* [Consegna 1]:
Trascrivi fedelmente tutte le righe dell'elenco, senza riportare le immagini.

* [Testo della pagina]:
Insomma, in un certo senso sì, o forse no. Per tradurre la risposta
ai nostri lettori, «NO.»
[In pagina del Festival dell'Economia c'è un ampio articolo su
Akerlof e
il suo libro - NdR]
Poi prende la parola il collega Heckman, il quale ha avuto il tempo
necessario per prepararsi una risposta ponderata. E invece dà una
risposta spontanea e disarmante.
«No, no, io non l'ho prevista! - È un'ammissione che merita tutta
la nostra ammirazione. Sorride con una espressione disarmante. -
Vedete, eravamo tanto occupati a studiare microproblemi a interesse
altamente verticalizzato, che non ci siamo neanche accorti che ci
stava venendo addosso una montagna.»
Ha risposto per tutti i suoi colleghi, anche se il Nobel vicino non
gradisce essere inserito con coloro che non avevano predetto il
disastro.
Dopo di noi prende la parola il collega della Repubblica, il quale
chiede precisazioni sulle teorie di Keynes, domandando come poteva
essere citato oggi ad esempio, in un momento in cui neanche
l'azzeramento del costo del denaro serve per ridare fiducia al
sistema.
«Se il costo del denaro è vicino allo zero, - risponde Akerlof, -
secondo il Keynes si agirà sul sistema fiscale. Keynes non era
stato studiato del tutto e oggi sappiamo che aveva previsto anche
questa situazione, che ai suoi tempi era impensabile.»
Come se fosse ovvio… Nessuno osserva però che il costo del denaro
vicino allo zero corrisponde a non meno del 5% per gli operatori
economici.
Prende poi la parola la giornalista Silvia Senette (nella foto che segue), del
Corriere del Trentino. Si rivolge sia ad Akerlof che a
Heckman.
«Aiutando le imprese a vivere nei
momenti di difficoltà - domanda, - non è che le abituiamo a vivere
con il salvagente e renderle impreparate a nuotare quando la
situazione sarà normalizzata?»
«E che dobbiamo fare? - risponde Akerlof. - Dobbiamo lasciarle
annegare? Meglio che scompaiano quando l'economia è in grado di
assorbire la manodopera messa sulla strada.»
Il collega Heckman, però, non è d'accordo.
«Caro George, - interviene, parlando alla collega rivolgendosi a
lui. - Vanno fatti dei distinguo. In America il mercato era del
tutto fuori controllo ed è per questo che tutto il mondo sta
pagando con questa terribile crisi. Qui in Europa, invece, -
prosegue, - è tutto regolamentato in maniera difforme, stato per
stato…»

* [Consegna 2]:
Elenca i cognomi di tutte le persone nominate nel testo della pagina.

* [Elenco dell'esercizio]:
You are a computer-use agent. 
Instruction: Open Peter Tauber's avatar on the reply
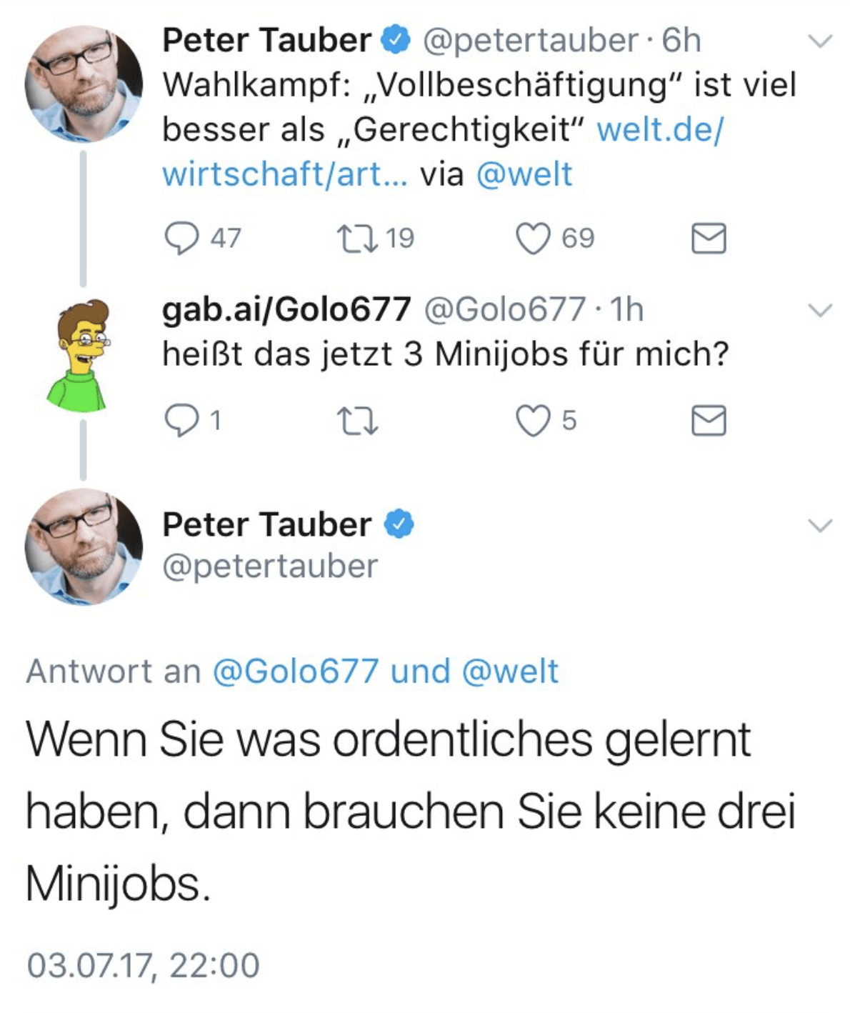[x=83, y=547]
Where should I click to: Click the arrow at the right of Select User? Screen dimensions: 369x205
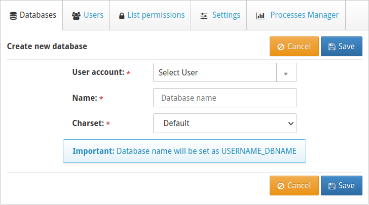point(286,73)
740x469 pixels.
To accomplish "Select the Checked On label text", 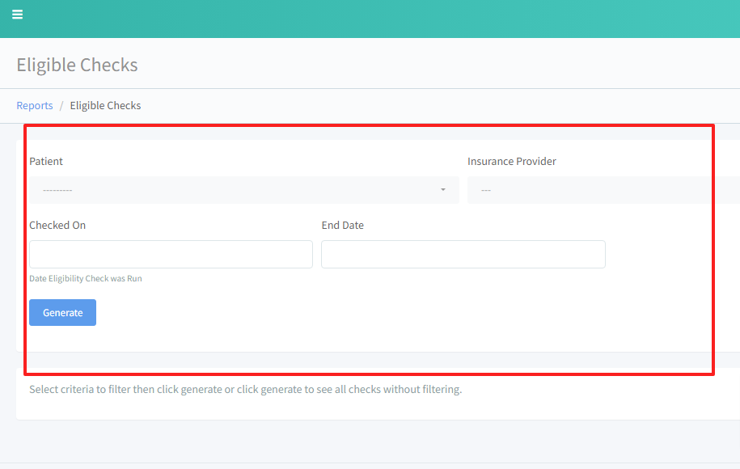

* [Soluzione 1]:
You are a computer-use agent. 
Instruction: Open Peter Tauber's avatar on the reply
[x=83, y=547]
Where should I click to: Click the arrow at the right of Select User? Screen dimensions: 369x205
point(286,73)
740x469 pixels.
To accomplish "Select the Checked On label text", 

* [Soluzione 2]:
Akerlof, Heckman, Keynes, Senette